For example, the determination unit 4 causes the ambient sound signal processing unit 8 to execute a process for allowing easy hearing of the ambient sound data S1, such as noise reduction and sound emphasis, and output a sound corresponding to the sound data S3 after the processing via the driver 2. In this case, the determination unit 4 may designate the driver 2 for outputting the sound on the basis of the arrival direction of the ambient sound.


In this manner, the user is allowed to hear the ambient sound itself in the arrival direction of the actual ambient sound while hearing the content sound AC.

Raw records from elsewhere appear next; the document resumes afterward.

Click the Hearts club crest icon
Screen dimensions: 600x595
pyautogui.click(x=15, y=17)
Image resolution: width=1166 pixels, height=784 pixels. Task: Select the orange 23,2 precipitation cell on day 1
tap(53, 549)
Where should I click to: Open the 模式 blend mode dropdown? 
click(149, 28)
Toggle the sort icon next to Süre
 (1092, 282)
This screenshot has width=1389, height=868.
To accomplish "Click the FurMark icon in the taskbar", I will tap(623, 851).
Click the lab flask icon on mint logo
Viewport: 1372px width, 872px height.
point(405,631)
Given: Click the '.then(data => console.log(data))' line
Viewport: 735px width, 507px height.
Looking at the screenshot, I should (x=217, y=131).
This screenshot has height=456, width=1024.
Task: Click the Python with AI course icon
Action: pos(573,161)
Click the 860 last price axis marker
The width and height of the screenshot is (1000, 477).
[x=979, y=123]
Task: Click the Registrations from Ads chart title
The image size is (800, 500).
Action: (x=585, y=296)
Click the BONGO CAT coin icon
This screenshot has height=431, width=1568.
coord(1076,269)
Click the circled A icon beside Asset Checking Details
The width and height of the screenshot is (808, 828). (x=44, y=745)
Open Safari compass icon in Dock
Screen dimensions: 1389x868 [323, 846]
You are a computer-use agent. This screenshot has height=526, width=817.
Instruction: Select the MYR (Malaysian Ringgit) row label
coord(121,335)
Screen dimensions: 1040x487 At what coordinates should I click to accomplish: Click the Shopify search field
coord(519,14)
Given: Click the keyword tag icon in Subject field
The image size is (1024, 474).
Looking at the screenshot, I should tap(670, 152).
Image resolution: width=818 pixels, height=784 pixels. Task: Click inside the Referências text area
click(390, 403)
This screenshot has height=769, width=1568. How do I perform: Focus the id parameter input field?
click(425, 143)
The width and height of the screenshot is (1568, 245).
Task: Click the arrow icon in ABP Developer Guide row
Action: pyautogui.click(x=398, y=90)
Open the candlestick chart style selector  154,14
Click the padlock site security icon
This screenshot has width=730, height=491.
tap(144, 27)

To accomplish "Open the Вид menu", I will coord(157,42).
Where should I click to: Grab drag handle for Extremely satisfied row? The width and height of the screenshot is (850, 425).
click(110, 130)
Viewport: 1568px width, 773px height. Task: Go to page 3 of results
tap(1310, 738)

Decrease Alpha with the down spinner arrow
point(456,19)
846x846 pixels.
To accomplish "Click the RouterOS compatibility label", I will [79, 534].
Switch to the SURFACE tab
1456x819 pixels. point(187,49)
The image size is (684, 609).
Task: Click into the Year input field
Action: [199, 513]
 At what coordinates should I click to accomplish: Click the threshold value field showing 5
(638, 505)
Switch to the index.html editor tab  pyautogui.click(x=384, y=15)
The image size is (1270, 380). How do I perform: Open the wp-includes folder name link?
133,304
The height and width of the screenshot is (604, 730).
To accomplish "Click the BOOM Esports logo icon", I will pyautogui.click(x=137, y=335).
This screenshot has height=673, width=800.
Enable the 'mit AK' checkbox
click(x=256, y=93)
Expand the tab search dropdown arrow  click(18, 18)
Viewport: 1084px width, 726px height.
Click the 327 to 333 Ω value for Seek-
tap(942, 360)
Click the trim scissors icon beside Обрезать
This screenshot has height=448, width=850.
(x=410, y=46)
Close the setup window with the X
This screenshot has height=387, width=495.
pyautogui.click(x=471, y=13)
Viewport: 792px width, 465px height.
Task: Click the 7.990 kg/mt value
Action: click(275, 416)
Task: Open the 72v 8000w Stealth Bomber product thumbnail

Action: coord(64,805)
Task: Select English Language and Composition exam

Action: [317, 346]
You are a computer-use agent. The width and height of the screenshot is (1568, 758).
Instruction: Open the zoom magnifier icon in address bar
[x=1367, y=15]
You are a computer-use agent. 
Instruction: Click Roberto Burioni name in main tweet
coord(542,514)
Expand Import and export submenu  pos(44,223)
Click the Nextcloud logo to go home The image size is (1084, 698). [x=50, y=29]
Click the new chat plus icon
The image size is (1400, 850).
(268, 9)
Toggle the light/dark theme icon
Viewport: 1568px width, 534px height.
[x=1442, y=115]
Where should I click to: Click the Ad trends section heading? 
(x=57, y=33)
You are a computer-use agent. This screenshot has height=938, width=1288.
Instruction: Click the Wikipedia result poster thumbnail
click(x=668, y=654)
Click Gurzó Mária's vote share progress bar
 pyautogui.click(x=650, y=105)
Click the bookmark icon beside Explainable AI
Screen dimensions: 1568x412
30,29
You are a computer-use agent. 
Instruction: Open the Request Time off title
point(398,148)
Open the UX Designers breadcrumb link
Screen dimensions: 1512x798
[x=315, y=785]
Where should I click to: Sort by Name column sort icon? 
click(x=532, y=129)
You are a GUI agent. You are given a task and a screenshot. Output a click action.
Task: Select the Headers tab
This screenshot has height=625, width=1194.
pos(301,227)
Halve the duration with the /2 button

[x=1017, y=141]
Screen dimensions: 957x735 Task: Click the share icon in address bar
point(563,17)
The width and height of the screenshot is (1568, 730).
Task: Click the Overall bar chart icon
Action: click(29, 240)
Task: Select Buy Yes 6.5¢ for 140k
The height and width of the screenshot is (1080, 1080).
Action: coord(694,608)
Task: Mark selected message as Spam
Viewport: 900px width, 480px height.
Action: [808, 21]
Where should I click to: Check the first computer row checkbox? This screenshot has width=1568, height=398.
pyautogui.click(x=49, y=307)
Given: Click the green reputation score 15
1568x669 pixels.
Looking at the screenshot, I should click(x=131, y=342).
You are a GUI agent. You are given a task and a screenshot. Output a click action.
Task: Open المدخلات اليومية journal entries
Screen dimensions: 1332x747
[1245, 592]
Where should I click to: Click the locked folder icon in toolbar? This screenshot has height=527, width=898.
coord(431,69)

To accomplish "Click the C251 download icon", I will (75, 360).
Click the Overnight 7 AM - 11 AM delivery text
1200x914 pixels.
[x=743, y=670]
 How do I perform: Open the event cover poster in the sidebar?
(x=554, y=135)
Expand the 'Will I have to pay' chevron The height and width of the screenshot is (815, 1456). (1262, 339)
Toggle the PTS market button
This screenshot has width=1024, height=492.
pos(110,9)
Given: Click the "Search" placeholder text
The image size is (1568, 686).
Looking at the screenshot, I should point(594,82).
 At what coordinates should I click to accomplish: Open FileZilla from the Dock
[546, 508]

Concerning the manner of outputting the sound, the sound to be output may be a sound indicating an alert such as a beep sound, or a message sound, rather than the ambient sound itself.


For example, the determination unit 4 causes the ambient sound signal processing unit 8 to execute a sound data generation process, and causes the driver 2 to output a sound based on the generated sound data S3, such as a beep sound and a message sound.


In this manner, the user is allowed to recognize the fact that any necessary ambient sound is generated while hearing the content sounds AC.


In this case, the determination unit 4 may also designate the driver 2 for outputting the sound on the basis of the arrival direction of the ambient sound. In this manner, the user is allowed to recognize the fact that a necessary ambient sound is arriving in an arrival direction of a beep sound or the like.


The beep sound is suited for a case where only notification of the presence of ambient sound is required.


Note that the driver 2 selected to output the ambient sound itself, the beep sound, or the message sound may be a driver of such a channel not affected by space masking achieved by the content sound AC, for example. In this manner, recognizability of the necessary ambient sound is allowed to improve.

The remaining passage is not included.